Kutipan Pilihan:
__________
21.10.13

Dari Ibu Untukmu, Anakku!

Perasaan apa yang muncul dalam hati ketika mendengar nama-nama berikut ini disebut? Bacharuddin Jusuf Habibie. Jusuf Kalla. Yusuf Mansur. Kagum? Ketiga nama yang saya sebutkan, adalah beberapa nama besar yang masing-masing memiliki keistimewaan. Mr. Crack, sang penemu teori kelelahan besi yang besar gunanya dalam bidang penerbangan di seluruh dunia, Habibie. Pemilik kerajaan bisnis kendaraan, ekspor-impor, real estate, dan masih banyak lagi, Jusuf Kalla. Pendakwah kharismatik, penggagas pondok penghafal quran, salah satu provokator sedekah, Yusuf Mansur.

Satu pertanyaan yang selalu dan senantiasa menggedor pikiran saya manakala membaca atau mendengar nama-nama besar seperti ketiganya disebut adalah bagaimanakah orang tuanya? Seperti apa ayah dan ibu dari masing-masing mereka berperan sampai-sampai bisa terbentuk manusia-manusia unggul yang membuat kagum seperti mereka? Bisakah saya, membina buah hati saya seperti para orang tua dari nama-nama besar itu?
__________
Cuplikan Data:
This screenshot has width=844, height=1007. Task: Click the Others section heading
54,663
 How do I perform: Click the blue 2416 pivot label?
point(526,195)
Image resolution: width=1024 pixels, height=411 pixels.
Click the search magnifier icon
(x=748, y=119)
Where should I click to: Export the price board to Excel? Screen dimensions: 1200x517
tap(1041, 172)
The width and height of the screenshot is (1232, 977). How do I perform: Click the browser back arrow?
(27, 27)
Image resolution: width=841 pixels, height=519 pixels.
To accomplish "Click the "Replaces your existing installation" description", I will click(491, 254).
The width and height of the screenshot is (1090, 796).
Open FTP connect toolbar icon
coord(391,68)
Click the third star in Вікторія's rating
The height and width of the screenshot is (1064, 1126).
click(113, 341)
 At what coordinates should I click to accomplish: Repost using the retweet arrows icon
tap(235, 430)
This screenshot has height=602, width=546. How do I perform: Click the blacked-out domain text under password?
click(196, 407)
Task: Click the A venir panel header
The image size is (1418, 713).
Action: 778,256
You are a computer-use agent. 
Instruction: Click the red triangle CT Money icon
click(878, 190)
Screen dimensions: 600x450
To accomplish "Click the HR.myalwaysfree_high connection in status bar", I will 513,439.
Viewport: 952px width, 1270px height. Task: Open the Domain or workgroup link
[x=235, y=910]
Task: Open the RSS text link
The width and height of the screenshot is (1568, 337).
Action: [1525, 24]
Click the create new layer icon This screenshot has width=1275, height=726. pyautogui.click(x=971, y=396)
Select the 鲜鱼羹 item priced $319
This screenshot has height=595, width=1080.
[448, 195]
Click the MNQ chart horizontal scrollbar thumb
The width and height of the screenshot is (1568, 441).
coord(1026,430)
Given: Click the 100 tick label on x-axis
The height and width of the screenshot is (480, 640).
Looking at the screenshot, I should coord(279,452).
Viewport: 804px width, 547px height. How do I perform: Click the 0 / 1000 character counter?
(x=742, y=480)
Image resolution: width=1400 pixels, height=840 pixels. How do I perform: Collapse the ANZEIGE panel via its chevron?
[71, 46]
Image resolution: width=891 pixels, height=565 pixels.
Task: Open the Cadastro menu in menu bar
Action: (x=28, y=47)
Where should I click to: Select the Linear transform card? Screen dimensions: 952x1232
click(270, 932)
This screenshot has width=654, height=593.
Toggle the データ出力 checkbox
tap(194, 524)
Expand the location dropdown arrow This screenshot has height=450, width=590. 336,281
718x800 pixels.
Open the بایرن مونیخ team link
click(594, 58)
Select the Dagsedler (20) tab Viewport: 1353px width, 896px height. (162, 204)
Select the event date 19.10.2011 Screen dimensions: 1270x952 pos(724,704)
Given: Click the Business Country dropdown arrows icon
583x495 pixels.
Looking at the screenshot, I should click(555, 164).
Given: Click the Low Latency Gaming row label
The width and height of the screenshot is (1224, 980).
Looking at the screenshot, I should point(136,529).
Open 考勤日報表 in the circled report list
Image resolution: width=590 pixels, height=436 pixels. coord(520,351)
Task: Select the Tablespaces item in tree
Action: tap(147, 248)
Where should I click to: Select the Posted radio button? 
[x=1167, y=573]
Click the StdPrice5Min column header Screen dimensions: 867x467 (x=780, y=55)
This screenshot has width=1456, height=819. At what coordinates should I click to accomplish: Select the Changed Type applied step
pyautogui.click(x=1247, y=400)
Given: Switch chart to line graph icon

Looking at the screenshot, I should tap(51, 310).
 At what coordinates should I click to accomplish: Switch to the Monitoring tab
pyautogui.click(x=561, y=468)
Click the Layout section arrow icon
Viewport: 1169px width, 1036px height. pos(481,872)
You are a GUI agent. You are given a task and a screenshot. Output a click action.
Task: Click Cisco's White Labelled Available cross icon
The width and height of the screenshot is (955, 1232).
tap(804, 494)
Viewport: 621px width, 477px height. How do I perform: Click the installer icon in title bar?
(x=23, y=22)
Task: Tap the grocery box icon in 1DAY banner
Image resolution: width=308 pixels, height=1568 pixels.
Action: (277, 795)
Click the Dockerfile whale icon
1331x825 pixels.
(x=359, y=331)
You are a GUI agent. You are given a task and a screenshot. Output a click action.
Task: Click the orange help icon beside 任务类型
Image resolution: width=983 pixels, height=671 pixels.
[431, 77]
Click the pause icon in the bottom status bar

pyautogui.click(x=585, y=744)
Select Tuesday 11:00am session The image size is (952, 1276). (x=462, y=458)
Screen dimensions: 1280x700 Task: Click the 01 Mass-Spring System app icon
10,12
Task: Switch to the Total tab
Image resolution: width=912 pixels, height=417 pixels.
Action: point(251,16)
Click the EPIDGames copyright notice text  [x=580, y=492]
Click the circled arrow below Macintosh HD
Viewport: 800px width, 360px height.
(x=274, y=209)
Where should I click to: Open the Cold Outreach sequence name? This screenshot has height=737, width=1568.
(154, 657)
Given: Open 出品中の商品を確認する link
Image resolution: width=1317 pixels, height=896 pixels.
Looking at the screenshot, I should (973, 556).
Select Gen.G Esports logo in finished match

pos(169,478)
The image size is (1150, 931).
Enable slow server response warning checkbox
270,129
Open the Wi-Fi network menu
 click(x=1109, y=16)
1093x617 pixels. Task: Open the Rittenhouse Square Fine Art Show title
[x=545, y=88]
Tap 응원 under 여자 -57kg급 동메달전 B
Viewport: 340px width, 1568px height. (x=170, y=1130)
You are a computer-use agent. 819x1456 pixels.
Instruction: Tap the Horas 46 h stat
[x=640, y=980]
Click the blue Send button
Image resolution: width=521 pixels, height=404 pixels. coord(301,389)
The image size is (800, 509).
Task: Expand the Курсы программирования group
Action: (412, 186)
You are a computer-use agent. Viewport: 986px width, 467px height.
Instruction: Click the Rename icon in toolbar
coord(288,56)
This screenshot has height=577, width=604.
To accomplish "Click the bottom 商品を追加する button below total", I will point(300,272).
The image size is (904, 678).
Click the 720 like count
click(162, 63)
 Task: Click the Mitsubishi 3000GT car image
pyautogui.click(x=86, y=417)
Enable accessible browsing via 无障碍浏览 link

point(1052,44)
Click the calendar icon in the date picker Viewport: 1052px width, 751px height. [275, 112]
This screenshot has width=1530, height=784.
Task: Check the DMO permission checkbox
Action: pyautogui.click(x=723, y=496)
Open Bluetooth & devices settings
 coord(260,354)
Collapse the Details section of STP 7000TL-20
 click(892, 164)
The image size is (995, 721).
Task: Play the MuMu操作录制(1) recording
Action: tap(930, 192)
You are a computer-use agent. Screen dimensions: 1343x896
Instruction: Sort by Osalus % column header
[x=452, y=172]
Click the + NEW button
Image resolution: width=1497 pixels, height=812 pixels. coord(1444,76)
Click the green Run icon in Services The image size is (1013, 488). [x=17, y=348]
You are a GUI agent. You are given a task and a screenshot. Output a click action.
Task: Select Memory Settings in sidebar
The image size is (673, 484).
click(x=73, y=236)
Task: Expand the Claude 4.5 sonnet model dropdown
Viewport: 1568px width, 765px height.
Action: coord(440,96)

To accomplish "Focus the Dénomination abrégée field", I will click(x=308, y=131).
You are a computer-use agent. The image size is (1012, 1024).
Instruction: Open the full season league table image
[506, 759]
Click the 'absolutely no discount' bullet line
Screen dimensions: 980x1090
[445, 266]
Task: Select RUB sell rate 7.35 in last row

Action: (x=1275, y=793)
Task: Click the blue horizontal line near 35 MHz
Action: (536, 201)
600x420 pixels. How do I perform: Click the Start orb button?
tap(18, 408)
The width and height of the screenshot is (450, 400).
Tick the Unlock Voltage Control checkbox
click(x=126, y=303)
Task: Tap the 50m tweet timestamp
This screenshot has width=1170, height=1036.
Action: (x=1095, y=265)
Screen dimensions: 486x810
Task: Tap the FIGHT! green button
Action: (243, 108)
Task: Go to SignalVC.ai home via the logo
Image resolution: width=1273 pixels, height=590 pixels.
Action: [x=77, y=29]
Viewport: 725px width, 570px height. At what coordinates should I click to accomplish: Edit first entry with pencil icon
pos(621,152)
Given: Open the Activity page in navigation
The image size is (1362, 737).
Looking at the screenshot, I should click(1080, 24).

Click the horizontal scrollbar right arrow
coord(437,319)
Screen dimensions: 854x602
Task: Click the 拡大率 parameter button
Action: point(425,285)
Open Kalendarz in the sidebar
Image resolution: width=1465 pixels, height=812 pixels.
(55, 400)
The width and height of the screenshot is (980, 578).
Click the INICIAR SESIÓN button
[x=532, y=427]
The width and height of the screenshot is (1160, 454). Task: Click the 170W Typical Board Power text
__________
Daftar Tugas:
• A. Menurut kutipan, siapa yang dijuluki Mr. Crack, penemu teori kelelahan besi?
• B. Ketik ulang bagian kutipan antara "Dari Ibu Untukmu, Anakku!" dan "sedekah, Yusuf Mansur.", termasuk keduanya.
Catatan itu tidak perlu dipakai.

Jawaban yang Diberikan:
• A. Bacharuddin Jusuf Habibie.

• B.
Dari Ibu Untukmu, Anakku!

Perasaan apa yang muncul dalam hati ketika mendengar nama-nama berikut ini disebut? Bacharuddin Jusuf Habibie. Jusuf Kalla. Yusuf Mansur. Kagum? Ketiga nama yang saya sebutkan, adalah beberapa nama besar yang masing-masing memiliki keistimewaan. Mr. Crack, sang penemu teori kelelahan besi yang besar gunanya dalam bidang penerbangan di seluruh dunia, Habibie. Pemilik kerajaan bisnis kendaraan, ekspor-impor, real estate, dan masih banyak lagi, Jusuf Kalla. Pendakwah kharismatik, penggagas pondok penghafal quran, salah satu provokator sedekah, Yusuf Mansur.